#### WHAT TO WORK ON
Would you repeat the entries beneath, with nothing changed?

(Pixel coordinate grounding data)
+ + + + +
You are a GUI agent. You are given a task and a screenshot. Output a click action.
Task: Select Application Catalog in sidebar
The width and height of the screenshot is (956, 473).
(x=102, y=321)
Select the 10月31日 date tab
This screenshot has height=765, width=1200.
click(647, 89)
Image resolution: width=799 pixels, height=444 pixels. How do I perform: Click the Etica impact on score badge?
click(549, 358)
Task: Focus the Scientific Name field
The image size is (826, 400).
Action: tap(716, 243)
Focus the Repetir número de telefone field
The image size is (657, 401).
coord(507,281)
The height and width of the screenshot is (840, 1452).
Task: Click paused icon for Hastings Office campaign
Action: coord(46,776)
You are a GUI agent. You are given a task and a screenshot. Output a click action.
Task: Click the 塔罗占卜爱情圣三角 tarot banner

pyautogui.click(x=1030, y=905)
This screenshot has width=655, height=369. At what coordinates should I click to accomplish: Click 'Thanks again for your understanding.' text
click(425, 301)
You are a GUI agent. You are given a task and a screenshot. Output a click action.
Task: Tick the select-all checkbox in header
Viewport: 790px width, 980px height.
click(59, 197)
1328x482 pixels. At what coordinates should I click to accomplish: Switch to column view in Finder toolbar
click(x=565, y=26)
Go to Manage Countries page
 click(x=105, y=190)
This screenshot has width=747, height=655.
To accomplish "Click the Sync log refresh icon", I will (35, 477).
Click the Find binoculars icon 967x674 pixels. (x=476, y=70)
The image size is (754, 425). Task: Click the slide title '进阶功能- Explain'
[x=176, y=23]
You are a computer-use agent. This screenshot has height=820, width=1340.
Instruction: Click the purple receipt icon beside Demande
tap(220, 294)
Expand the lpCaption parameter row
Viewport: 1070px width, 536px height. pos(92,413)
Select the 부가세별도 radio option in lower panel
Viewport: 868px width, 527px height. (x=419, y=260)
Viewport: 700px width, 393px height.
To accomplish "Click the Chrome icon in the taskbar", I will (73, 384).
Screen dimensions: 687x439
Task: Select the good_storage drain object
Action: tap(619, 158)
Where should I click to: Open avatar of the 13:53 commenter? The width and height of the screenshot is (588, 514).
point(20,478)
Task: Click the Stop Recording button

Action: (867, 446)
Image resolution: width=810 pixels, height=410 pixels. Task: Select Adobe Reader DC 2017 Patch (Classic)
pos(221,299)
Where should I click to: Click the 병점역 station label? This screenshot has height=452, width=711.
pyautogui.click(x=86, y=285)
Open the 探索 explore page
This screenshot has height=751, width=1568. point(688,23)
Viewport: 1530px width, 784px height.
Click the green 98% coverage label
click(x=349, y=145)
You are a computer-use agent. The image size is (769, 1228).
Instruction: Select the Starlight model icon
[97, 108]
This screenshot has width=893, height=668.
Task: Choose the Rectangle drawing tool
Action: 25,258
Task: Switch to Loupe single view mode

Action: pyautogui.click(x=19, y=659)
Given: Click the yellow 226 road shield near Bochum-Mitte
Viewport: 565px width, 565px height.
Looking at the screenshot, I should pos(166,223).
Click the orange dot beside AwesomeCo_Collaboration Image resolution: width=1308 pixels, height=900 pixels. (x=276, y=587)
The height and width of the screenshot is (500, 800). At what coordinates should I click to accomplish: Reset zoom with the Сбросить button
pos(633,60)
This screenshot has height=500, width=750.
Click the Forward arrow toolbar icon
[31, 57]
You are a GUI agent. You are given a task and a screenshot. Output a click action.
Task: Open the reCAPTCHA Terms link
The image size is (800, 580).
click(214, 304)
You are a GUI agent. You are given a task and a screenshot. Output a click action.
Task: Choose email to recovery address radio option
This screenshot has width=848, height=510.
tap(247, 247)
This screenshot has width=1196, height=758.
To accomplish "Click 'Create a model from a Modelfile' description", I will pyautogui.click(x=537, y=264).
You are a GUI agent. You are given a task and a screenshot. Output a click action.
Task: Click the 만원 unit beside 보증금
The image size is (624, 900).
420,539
+ + + + +
#### ANSWER TO THIS PROBLEM
You are a GUI agent. You are given a task and a screenshot. Output a click action.
Task: Select Application Catalog in sidebar
The width and height of the screenshot is (956, 473).
(x=102, y=321)
Select the 10月31日 date tab
This screenshot has height=765, width=1200.
click(647, 89)
Image resolution: width=799 pixels, height=444 pixels. How do I perform: Click the Etica impact on score badge?
click(549, 358)
Task: Focus the Scientific Name field
The image size is (826, 400).
Action: tap(716, 243)
Focus the Repetir número de telefone field
The image size is (657, 401).
coord(507,281)
The height and width of the screenshot is (840, 1452).
Task: Click paused icon for Hastings Office campaign
Action: coord(46,776)
You are a GUI agent. You are given a task and a screenshot. Output a click action.
Task: Click the 塔罗占卜爱情圣三角 tarot banner

pyautogui.click(x=1030, y=905)
This screenshot has width=655, height=369. At what coordinates should I click to accomplish: Click 'Thanks again for your understanding.' text
click(425, 301)
You are a GUI agent. You are given a task and a screenshot. Output a click action.
Task: Tick the select-all checkbox in header
Viewport: 790px width, 980px height.
click(59, 197)
1328x482 pixels. At what coordinates should I click to accomplish: Switch to column view in Finder toolbar
click(x=565, y=26)
Go to Manage Countries page
 click(x=105, y=190)
This screenshot has width=747, height=655.
To accomplish "Click the Sync log refresh icon", I will (35, 477).
Click the Find binoculars icon 967x674 pixels. (x=476, y=70)
The image size is (754, 425). Task: Click the slide title '进阶功能- Explain'
[x=176, y=23]
You are a computer-use agent. This screenshot has height=820, width=1340.
Instruction: Click the purple receipt icon beside Demande
tap(220, 294)
Expand the lpCaption parameter row
Viewport: 1070px width, 536px height. pos(92,413)
Select the 부가세별도 radio option in lower panel
Viewport: 868px width, 527px height. (x=419, y=260)
Viewport: 700px width, 393px height.
To accomplish "Click the Chrome icon in the taskbar", I will (73, 384).
Screen dimensions: 687x439
Task: Select the good_storage drain object
Action: tap(619, 158)
Where should I click to: Open avatar of the 13:53 commenter? The width and height of the screenshot is (588, 514).
point(20,478)
Task: Click the Stop Recording button

Action: (867, 446)
Image resolution: width=810 pixels, height=410 pixels. Task: Select Adobe Reader DC 2017 Patch (Classic)
pos(221,299)
Where should I click to: Click the 병점역 station label? This screenshot has height=452, width=711.
pyautogui.click(x=86, y=285)
Open the 探索 explore page
This screenshot has height=751, width=1568. point(688,23)
Viewport: 1530px width, 784px height.
Click the green 98% coverage label
click(x=349, y=145)
You are a computer-use agent. The image size is (769, 1228).
Instruction: Select the Starlight model icon
[97, 108]
This screenshot has width=893, height=668.
Task: Choose the Rectangle drawing tool
Action: 25,258
Task: Switch to Loupe single view mode

Action: pyautogui.click(x=19, y=659)
Given: Click the yellow 226 road shield near Bochum-Mitte
Viewport: 565px width, 565px height.
Looking at the screenshot, I should pos(166,223).
Click the orange dot beside AwesomeCo_Collaboration Image resolution: width=1308 pixels, height=900 pixels. (x=276, y=587)
The height and width of the screenshot is (500, 800). At what coordinates should I click to accomplish: Reset zoom with the Сбросить button
pos(633,60)
This screenshot has height=500, width=750.
Click the Forward arrow toolbar icon
[31, 57]
You are a GUI agent. You are given a task and a screenshot. Output a click action.
Task: Open the reCAPTCHA Terms link
The image size is (800, 580).
click(214, 304)
You are a GUI agent. You are given a task and a screenshot. Output a click action.
Task: Choose email to recovery address radio option
This screenshot has width=848, height=510.
tap(247, 247)
This screenshot has width=1196, height=758.
To accomplish "Click 'Create a model from a Modelfile' description", I will pyautogui.click(x=537, y=264).
You are a GUI agent. You are given a task and a screenshot. Output a click action.
Task: Click the 만원 unit beside 보증금
The image size is (624, 900).
420,539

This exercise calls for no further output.